>>>

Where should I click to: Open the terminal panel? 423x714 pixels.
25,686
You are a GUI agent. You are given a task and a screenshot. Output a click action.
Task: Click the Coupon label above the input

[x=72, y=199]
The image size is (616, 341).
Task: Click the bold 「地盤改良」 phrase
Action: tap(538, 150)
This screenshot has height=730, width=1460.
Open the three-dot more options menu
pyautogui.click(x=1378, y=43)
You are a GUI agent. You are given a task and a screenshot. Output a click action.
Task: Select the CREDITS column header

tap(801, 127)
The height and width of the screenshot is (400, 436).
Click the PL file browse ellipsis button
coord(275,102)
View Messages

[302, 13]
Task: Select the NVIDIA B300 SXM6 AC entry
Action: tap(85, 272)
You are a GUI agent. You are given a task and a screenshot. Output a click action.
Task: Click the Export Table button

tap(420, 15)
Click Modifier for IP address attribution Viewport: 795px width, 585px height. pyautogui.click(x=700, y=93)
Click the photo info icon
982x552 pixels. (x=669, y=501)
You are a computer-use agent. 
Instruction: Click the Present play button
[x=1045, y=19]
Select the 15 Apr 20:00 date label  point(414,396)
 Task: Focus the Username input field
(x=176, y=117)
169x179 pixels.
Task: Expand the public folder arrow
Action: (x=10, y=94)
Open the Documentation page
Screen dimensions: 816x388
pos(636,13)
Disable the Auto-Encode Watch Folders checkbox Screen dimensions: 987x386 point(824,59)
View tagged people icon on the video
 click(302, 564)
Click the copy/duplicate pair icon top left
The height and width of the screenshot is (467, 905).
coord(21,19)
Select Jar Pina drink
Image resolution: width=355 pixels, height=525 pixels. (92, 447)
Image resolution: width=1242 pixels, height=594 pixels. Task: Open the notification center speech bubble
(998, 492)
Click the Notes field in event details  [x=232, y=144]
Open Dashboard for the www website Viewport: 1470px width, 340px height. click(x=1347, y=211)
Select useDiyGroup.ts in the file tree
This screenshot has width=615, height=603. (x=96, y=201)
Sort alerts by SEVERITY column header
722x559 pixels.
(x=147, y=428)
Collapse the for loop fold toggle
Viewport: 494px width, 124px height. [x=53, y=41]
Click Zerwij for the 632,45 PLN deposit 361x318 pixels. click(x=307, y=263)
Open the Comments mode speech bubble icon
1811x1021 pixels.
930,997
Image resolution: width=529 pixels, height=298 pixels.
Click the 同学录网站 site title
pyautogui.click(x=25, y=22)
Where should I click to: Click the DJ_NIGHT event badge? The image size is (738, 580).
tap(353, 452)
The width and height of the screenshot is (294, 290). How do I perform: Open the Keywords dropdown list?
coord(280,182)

<<<

● **WHAT THIS TASK INVOLVES**
Copy the records again from the line containing "Where should I click to: Click" through the end of the records, requests included, and shift every coordinate in the answers by adding 92 to it.

● **FULL ANSWER**
Where should I click to: Click the DJ_NIGHT event badge? The image size is (738, 580).
tap(445, 544)
The width and height of the screenshot is (294, 290). How do I perform: Open the Keywords dropdown list?
coord(372,274)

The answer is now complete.